This is just to call attention to the idea that there has always beem some divergence of opinion in the environmental world bout the potential and impact for “efficient” cars. While these electric cars can indeed reduce emissions per mile, they still need (paved) parking, add to congestion, contribute to wildlife “roadkills” and for short trips, undermine attempts to build a critical mass for better biking and better transit, and if their range were extended, their lower operating cotsts can encourage longer commutes and add to pressure for more sprawl.
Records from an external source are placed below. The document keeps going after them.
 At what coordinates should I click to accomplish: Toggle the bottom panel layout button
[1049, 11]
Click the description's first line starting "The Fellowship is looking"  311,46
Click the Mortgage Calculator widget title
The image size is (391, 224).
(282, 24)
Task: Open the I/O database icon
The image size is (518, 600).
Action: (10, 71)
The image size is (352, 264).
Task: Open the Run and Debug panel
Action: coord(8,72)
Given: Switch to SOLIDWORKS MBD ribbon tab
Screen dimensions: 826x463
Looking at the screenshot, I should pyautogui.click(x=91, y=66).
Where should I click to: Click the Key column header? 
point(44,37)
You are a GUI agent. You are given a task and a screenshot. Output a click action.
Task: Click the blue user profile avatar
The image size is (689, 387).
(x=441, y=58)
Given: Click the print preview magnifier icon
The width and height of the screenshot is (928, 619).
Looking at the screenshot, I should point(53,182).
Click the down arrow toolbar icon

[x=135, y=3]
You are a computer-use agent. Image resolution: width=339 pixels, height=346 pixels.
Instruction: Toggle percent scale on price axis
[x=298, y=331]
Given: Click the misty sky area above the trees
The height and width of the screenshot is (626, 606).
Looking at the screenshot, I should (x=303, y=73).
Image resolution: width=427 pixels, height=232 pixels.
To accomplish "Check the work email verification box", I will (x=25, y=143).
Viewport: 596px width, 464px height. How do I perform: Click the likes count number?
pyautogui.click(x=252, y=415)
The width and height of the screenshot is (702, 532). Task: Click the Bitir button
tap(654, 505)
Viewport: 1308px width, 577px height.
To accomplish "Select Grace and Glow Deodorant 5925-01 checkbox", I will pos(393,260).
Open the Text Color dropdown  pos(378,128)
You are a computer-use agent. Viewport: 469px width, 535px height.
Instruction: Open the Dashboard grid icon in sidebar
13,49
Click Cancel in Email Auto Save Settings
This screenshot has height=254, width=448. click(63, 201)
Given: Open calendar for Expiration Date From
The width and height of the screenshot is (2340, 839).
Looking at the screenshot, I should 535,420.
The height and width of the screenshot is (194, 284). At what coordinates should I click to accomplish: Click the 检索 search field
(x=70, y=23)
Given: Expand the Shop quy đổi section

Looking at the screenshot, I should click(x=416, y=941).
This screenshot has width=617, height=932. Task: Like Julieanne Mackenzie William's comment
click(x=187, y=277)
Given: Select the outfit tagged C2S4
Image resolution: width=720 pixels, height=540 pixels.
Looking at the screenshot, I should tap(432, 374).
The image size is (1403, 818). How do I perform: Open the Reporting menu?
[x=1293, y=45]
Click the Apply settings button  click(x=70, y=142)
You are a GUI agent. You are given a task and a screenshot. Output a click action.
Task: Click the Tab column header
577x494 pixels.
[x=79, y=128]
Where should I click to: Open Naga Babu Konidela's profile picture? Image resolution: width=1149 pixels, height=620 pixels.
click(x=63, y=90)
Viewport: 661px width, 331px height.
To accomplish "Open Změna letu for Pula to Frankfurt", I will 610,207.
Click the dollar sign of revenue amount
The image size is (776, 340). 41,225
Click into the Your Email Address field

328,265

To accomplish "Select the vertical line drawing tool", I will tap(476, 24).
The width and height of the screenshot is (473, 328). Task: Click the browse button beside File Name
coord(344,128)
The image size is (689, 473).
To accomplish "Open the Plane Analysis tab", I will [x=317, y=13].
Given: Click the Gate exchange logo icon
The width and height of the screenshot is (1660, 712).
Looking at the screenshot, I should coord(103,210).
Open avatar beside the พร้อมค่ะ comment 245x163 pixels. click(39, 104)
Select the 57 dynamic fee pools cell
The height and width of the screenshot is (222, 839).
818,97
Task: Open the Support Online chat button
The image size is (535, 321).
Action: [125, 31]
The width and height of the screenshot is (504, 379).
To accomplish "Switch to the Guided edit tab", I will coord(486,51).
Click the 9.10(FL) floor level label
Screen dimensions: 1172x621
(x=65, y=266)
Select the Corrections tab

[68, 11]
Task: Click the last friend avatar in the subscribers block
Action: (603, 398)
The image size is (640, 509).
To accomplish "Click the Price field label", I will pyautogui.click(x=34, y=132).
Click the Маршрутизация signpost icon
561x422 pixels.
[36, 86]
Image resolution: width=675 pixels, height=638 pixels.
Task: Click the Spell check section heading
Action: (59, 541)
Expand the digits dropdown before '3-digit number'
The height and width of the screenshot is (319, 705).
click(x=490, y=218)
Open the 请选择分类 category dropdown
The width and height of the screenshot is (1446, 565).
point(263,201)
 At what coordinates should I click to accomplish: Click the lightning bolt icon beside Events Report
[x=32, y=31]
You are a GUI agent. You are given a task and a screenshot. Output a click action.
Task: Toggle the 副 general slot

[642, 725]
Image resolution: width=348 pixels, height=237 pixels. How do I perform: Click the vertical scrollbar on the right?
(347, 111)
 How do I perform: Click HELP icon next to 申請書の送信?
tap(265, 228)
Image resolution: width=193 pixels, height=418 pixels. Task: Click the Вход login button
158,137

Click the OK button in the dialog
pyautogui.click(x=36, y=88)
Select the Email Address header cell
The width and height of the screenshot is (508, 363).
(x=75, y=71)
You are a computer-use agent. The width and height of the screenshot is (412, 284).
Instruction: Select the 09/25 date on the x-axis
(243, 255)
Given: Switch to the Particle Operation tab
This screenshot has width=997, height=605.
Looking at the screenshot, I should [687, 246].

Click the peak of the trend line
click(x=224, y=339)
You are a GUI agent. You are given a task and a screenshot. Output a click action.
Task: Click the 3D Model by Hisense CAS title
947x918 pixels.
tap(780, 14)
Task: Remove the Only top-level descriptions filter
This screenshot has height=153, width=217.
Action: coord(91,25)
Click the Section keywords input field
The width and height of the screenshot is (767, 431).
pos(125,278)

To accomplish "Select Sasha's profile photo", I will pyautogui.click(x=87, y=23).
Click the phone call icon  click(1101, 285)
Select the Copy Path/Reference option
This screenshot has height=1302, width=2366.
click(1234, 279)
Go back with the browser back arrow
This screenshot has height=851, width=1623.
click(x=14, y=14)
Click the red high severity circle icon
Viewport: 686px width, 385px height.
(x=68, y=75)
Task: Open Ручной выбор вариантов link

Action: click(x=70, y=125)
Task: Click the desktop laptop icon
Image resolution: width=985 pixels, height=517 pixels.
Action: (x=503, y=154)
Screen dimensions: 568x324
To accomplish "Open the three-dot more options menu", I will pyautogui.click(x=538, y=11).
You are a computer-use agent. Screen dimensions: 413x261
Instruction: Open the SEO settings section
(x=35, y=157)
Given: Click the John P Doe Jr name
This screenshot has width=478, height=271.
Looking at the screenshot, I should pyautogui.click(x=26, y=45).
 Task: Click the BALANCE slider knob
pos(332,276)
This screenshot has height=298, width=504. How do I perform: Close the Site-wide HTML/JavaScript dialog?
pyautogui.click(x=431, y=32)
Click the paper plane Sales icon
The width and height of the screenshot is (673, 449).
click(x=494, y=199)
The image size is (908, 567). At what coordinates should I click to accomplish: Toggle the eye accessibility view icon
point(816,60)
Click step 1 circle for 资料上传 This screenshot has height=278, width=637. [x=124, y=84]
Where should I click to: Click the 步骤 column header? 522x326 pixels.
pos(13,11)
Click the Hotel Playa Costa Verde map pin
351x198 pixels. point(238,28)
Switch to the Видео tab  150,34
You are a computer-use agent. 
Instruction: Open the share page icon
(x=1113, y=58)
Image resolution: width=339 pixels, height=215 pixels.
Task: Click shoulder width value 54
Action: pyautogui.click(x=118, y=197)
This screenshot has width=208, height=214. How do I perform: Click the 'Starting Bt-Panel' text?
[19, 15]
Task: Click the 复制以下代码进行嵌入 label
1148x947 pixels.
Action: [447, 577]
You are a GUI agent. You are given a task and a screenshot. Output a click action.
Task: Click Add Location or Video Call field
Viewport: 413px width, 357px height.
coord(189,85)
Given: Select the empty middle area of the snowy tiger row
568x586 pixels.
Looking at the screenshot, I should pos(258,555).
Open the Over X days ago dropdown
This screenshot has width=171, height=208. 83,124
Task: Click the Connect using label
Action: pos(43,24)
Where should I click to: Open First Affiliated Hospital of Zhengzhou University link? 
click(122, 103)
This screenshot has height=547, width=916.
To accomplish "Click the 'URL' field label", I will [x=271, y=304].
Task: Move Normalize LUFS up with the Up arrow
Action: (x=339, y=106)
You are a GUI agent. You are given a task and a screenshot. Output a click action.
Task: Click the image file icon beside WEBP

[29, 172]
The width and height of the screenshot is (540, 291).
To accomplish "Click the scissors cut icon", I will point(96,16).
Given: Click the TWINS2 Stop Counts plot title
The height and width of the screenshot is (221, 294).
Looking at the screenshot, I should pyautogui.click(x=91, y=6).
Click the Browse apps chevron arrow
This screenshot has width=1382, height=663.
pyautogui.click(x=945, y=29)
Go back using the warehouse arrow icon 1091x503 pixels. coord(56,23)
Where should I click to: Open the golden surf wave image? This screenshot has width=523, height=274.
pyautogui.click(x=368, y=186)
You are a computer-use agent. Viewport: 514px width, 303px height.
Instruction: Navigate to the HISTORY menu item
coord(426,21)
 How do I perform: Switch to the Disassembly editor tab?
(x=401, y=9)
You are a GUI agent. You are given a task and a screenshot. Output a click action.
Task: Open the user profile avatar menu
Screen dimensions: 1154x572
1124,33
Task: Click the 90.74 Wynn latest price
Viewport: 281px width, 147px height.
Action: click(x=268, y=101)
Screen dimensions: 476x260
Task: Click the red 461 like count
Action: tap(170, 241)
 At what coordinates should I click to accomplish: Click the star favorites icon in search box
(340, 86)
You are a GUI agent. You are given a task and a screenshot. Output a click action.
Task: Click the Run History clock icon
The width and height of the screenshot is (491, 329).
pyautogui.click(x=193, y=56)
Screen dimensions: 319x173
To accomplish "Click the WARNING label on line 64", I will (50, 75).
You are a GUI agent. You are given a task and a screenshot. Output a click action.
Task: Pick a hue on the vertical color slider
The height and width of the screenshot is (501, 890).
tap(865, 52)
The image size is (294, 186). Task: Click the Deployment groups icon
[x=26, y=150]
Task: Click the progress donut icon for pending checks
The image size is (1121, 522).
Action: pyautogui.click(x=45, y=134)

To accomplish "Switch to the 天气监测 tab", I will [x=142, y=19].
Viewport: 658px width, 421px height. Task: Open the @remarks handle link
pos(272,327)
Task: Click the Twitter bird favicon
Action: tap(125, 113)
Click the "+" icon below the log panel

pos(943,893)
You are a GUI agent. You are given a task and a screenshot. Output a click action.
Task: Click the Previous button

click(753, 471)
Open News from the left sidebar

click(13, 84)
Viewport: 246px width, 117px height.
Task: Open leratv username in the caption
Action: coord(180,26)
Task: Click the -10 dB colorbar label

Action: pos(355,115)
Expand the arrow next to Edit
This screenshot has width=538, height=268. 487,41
Further, electric cars add to pressure for more nuclear and natural gas fracking to supply the electricity.
That said, I can see a niche for such electric cars as zip-car type rentals when needed for folks who live in downtown locations where parking is very limited (the redeveloped Arcade for example?) who can usually but not always get along without a car.
Barry, you’re absolutely right.
However, let’s not let the perfect be the enemy of the good. Don’t make light of positive steps, however small, or however tentative. We’re turning an ocean liner here. It takes time and a myriad of increments.
And the commutes we have now–in virtually every urban area–is already very long. 60-90 minutes is not all that unusual. Ask anyone who lives on the fringe of metro Boston and works downtown. And right now people are doing it in their mobile living room, spewing fossil fuels as they idle in traffic.
Any step in the right direction is a good thing. Every step is a good thing.,
This sort of vehicle is really all most of us need for about 80% of most people’s driving–long commutes excepted. Except those can be done with better infrastructure, and cute little vehicles like this will get us to the train station.
There will be no mass break-up of the suburbs for a generation or more, so people are not going to stop driving in favor of an urbanized, pedestrian lifestyle anytime soon. So greater use of this sort of vehicle would be a huge improvement over the status quo.